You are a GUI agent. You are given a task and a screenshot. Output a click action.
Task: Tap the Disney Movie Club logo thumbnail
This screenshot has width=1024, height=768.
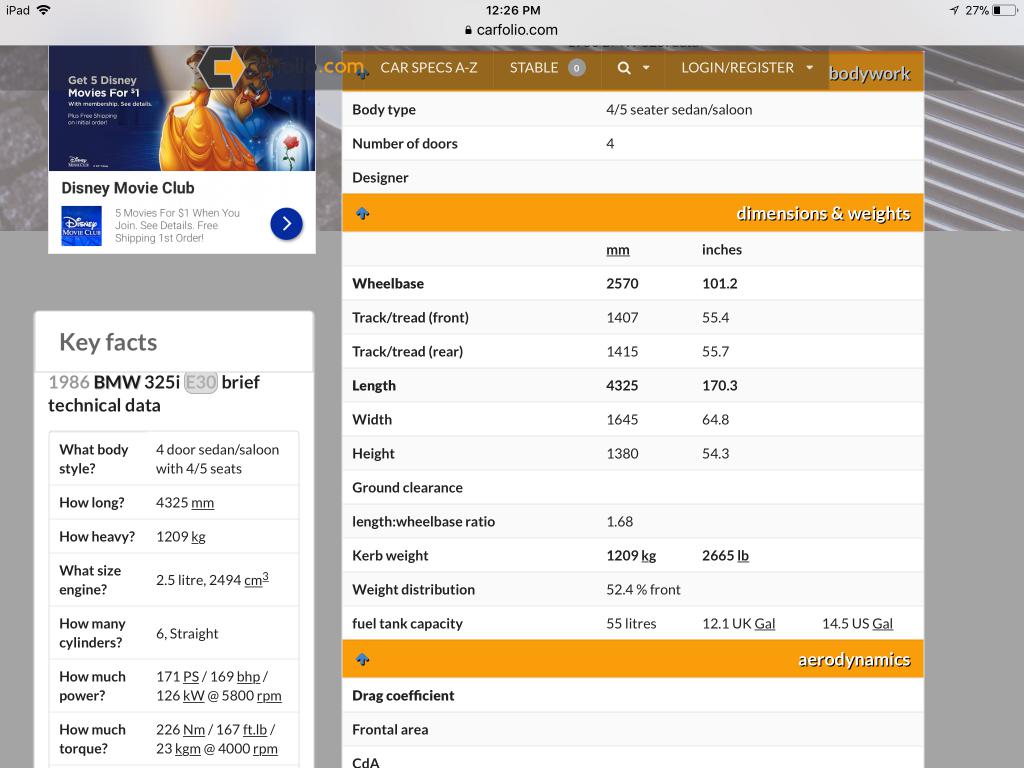[x=82, y=225]
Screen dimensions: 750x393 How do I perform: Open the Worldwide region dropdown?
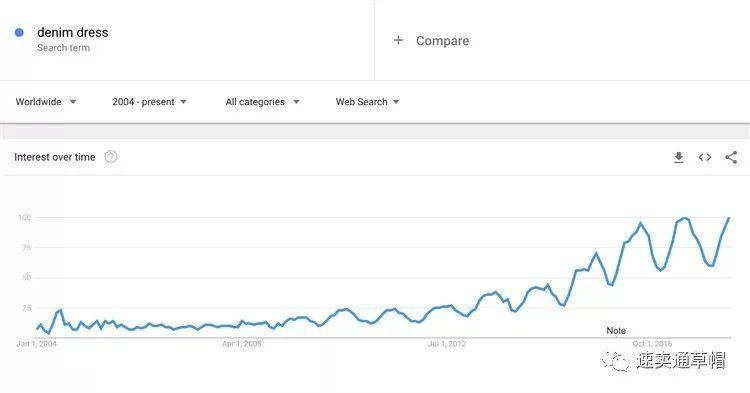coord(46,102)
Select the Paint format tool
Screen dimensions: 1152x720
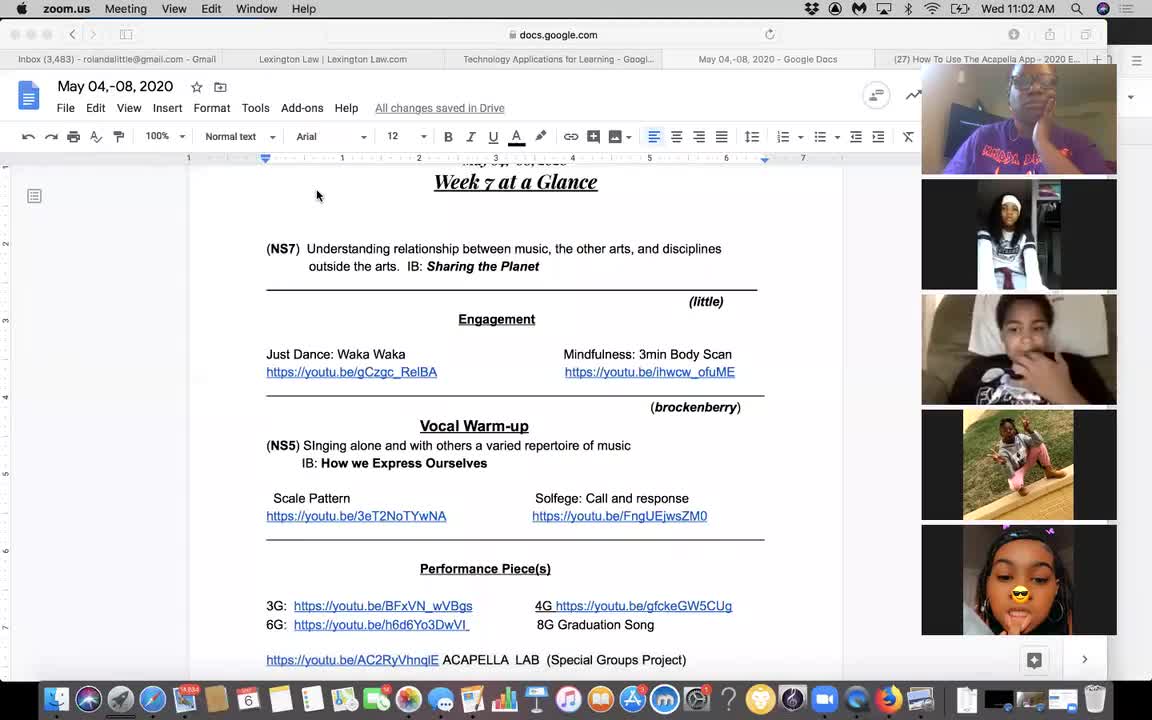click(x=118, y=136)
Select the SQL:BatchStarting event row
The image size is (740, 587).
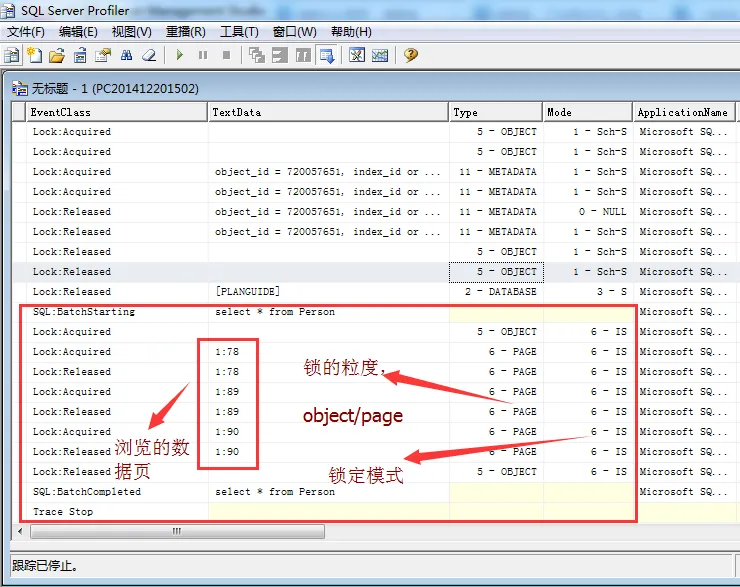tap(374, 312)
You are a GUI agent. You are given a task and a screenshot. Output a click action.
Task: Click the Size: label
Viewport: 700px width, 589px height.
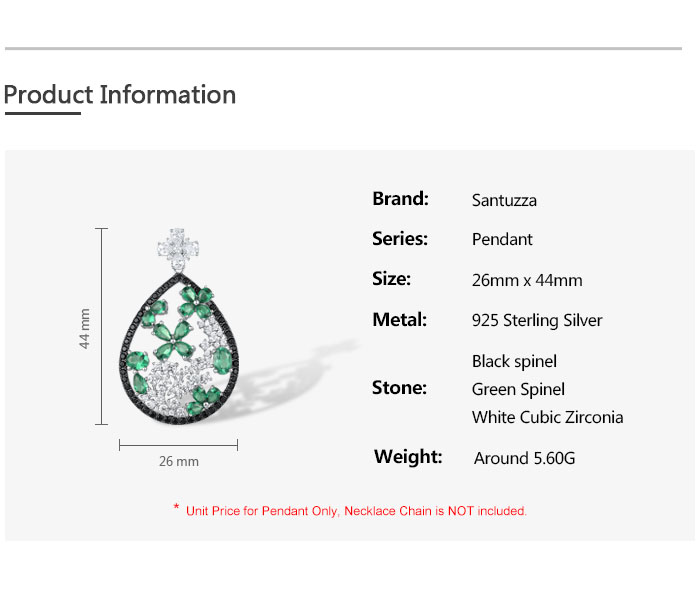[391, 279]
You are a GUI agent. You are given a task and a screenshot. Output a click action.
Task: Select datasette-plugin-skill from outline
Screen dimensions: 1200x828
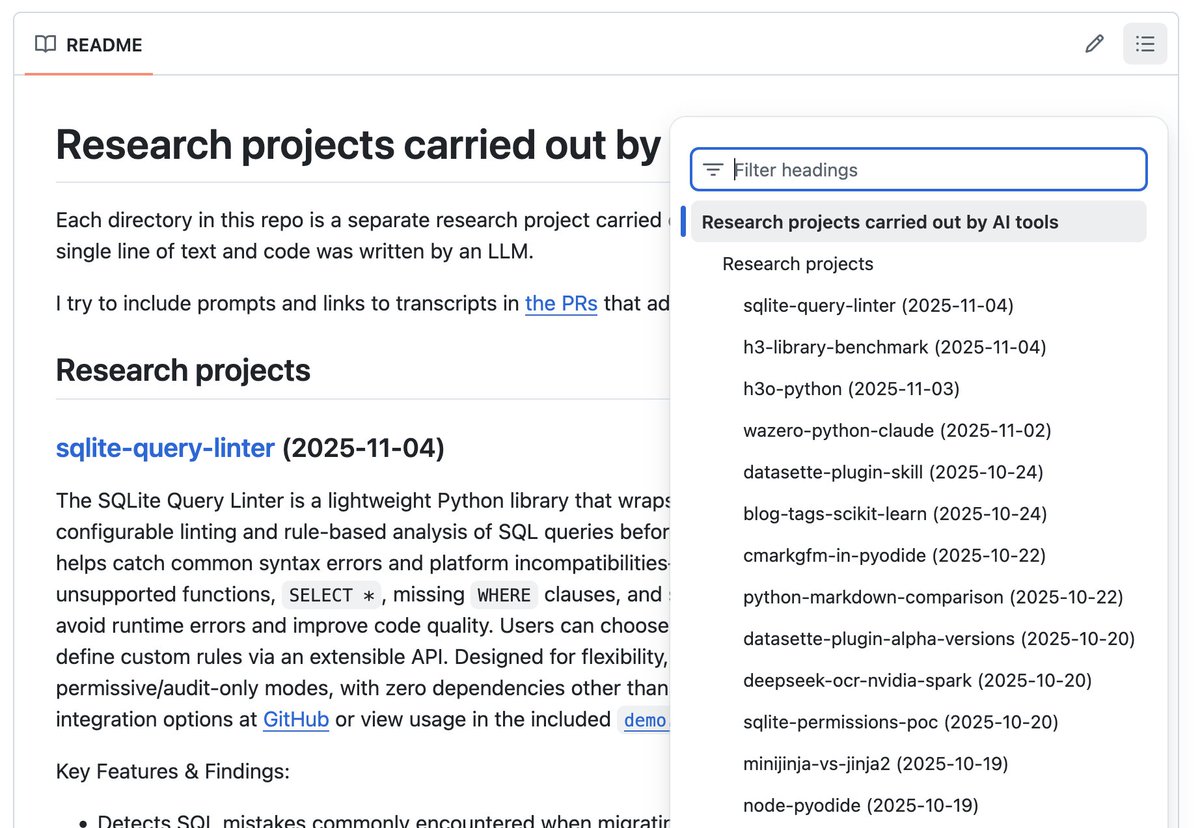click(x=887, y=472)
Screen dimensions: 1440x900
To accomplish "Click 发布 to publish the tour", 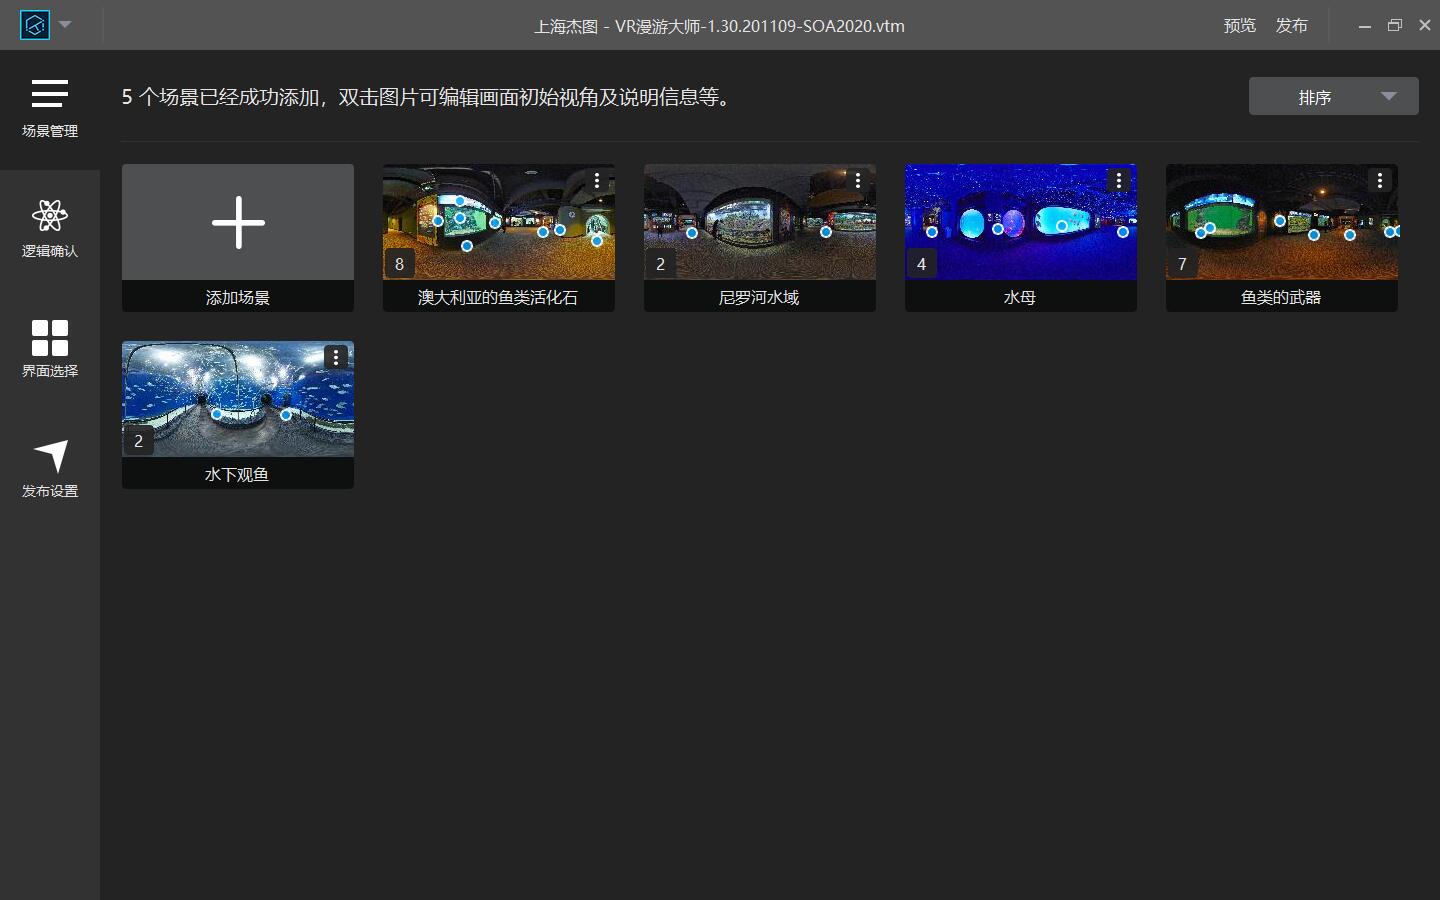I will pos(1291,25).
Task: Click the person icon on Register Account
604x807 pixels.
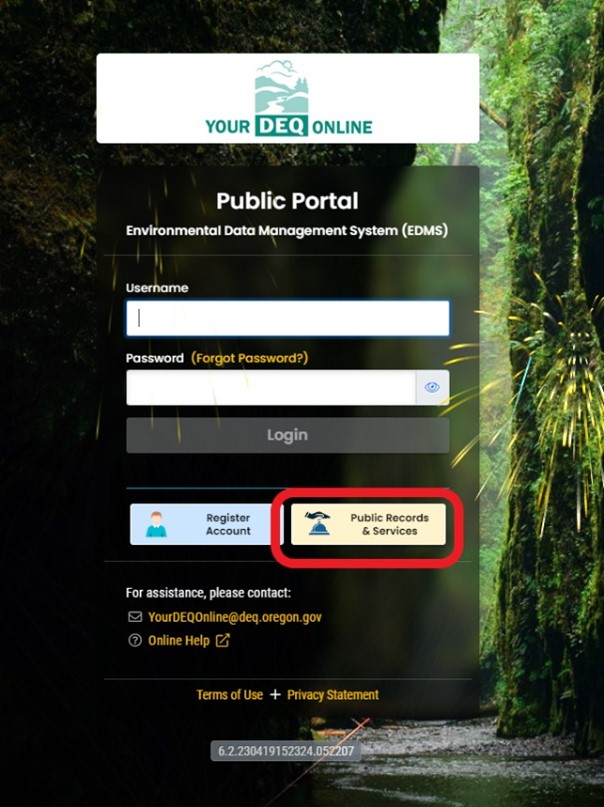Action: pos(156,524)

▸ Written task
Copy out the lines between the ones holding "Screen dimensions: 750x393" and "tap(374, 312)", inclusive, and scale every click coordinate in the answers by 2.5, rounding to whole numbers with halves going up. Keep all other text as it is, and leave the pictures out.

▸ Task solution
Screen dimensions: 750x393 How do I perform: Open the Worldwide region dropdown?
coord(115,255)
Select the Paint format tool
Screen dimensions: 1152x720
click(x=295, y=340)
Select the SQL:BatchStarting event row
The image size is (740, 587).
tap(935, 780)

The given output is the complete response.